Time magazine likes to pick a person of the year, usually a news figure who transformed our world, usually for the better (though not always).
What if we were to pick such a person in California?
It’s been such a rotten year, and California’s civic climate seems so stuck, that it’s hard to choose anyone. As I thought about whom to nominate, I considered the entrepreneur (next frontier: space) Richard Branson. I pondered whether to nominate Mary Nichols, chair of the California Air Resources Board, who is making history with climate change regulation. The cynical political observer in me thought about offering up Abel Maldonado, who showed just how much a state legislator can accomplish for himself with one vote.
My runner-up is California Supreme Court Justice Ronald George, who effectively reversed his 2008 ruling legalizing same-sex marriage and reaffirmed the supremacy of voters by upholding Prop 8 (even when the voters are wrong, as in the case of Prop 8). George also bravely and appropriately spoke out about the need for constitutional reform in California.
So who is my choice for person of the year? Jim Wunderman, who has led the effort for a California constitutional convention.

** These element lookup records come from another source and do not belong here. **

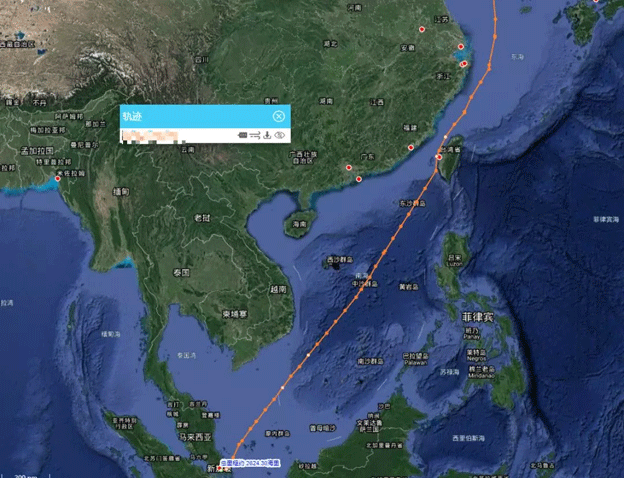Viewport: 624px width, 478px height.
Task: Close the 轨迹 track panel
Action: [x=279, y=116]
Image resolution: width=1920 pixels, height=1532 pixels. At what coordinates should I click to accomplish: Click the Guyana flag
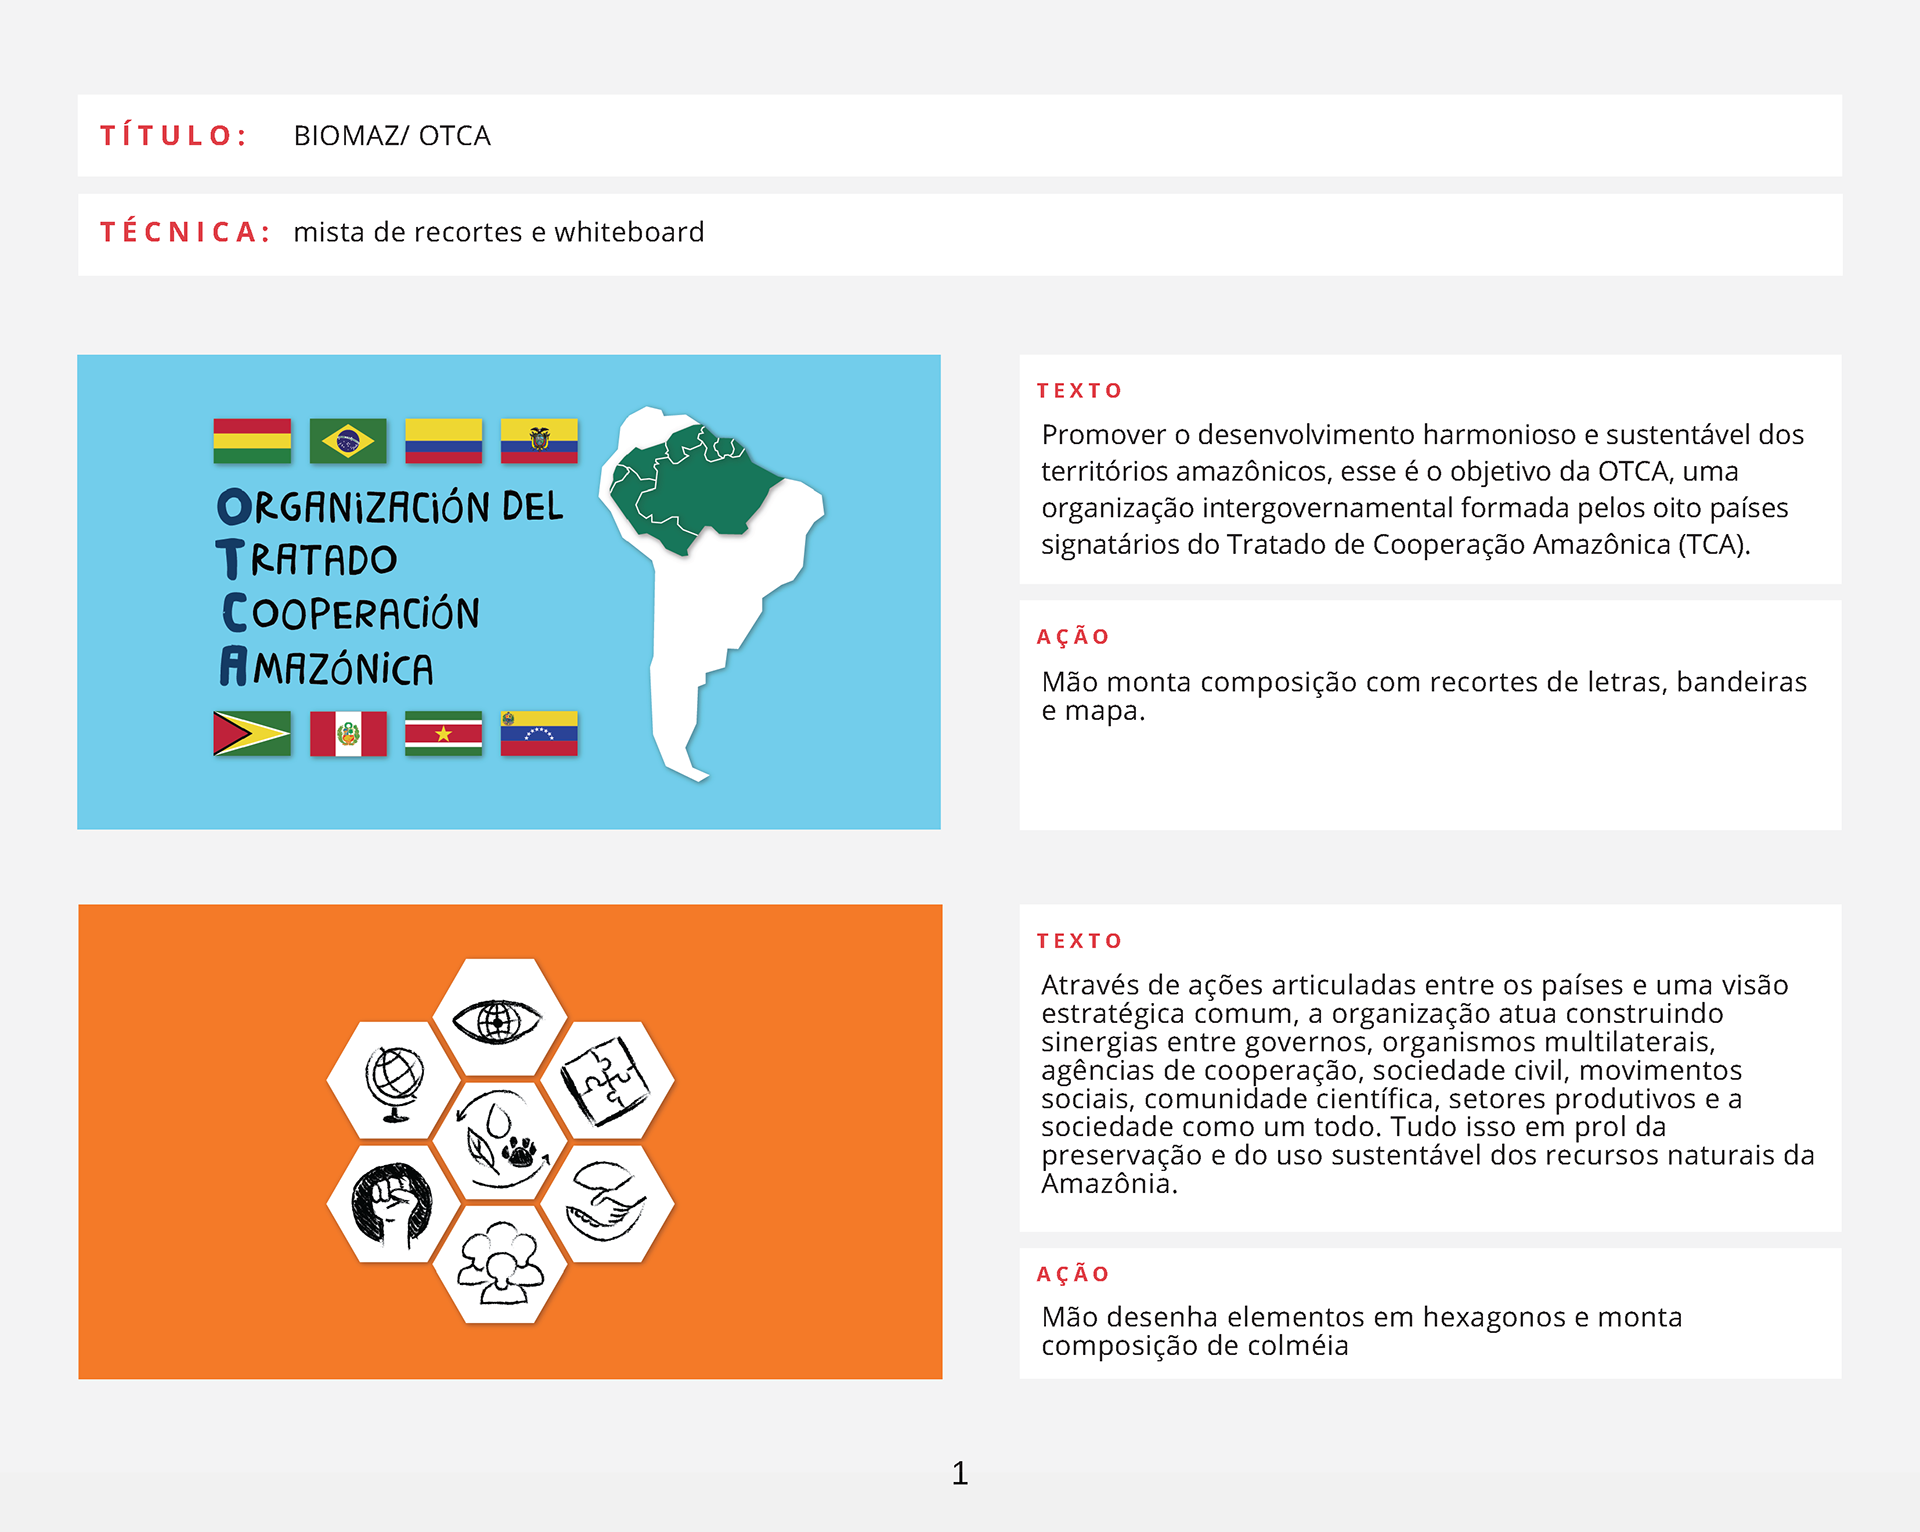point(252,733)
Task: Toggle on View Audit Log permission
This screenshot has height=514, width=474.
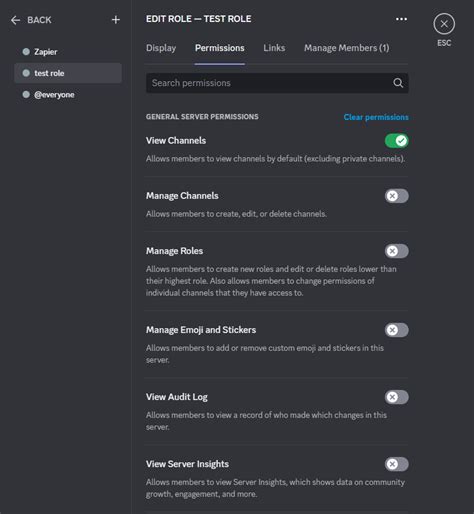Action: coord(396,397)
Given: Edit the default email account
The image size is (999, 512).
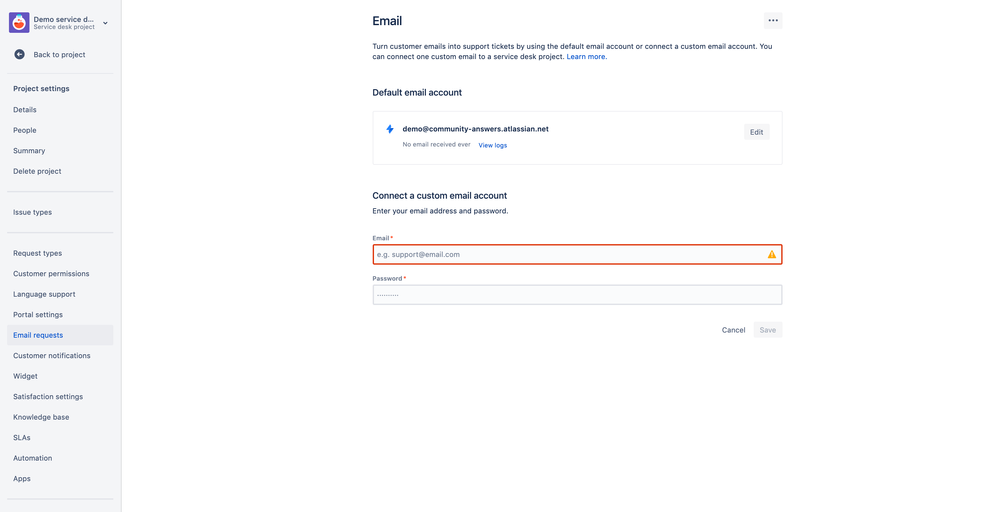Looking at the screenshot, I should pyautogui.click(x=756, y=132).
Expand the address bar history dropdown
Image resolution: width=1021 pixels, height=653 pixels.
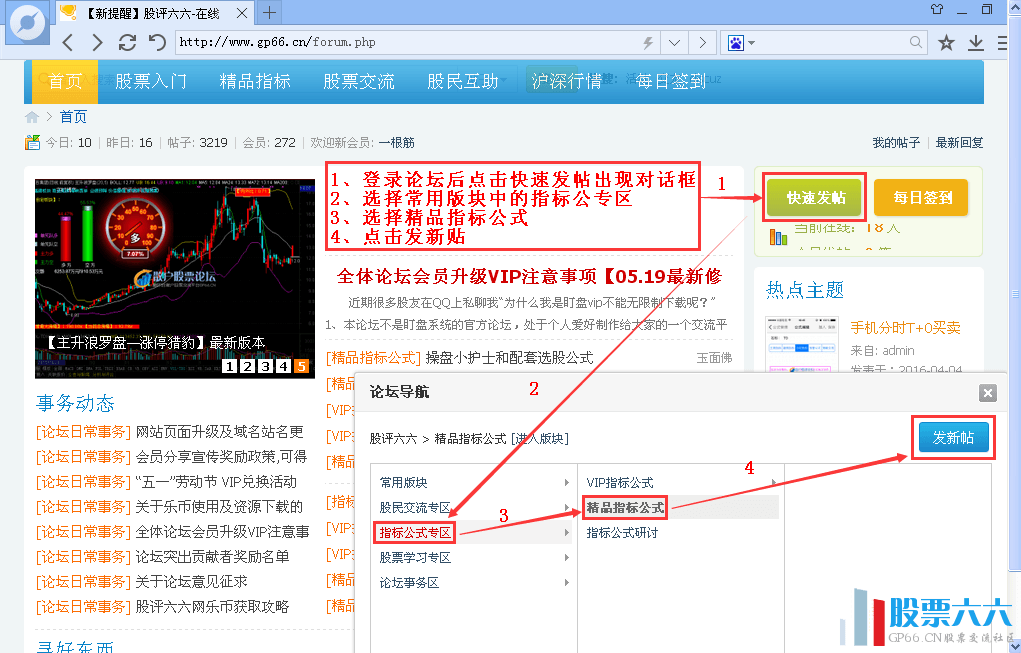(675, 43)
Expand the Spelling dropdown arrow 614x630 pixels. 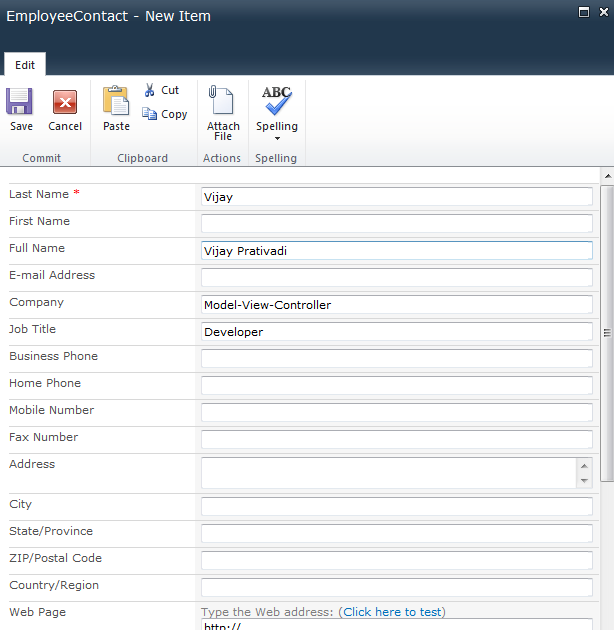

Yes, there’s plenty to criticize about the proposed initiative to call a convention (I’ve gotten my own shots in). But Wunderman has made more progress in pursuit of this convention than insiders ever thought he would. He’s won endorsements and support across the ideological spectrum, managed to get initiatives written, and appears to have the money to qualify the idea for the 2010 ballot.
Most important, in pushing the idea of a convention in the face of widespread skepticism, he’s expanded what has been a too-narrow debate over how to fix California’s broken system. And he has done it with a democratic, self-critical spirit that the state desperately needs. The town hall meetings organized this year by Repair California, the committee that is leading the effort, were extraordinary in that they included – in prominent speaking roles – fierce critics of the convention.
Wunderman’s efforts may not produce a convention, and it’s possible that if the state has a convention, we may all live to regret it. But his pursuit of constitutional reform has been a bit of light in a very dark year for California politics and government. Thank you, Jim.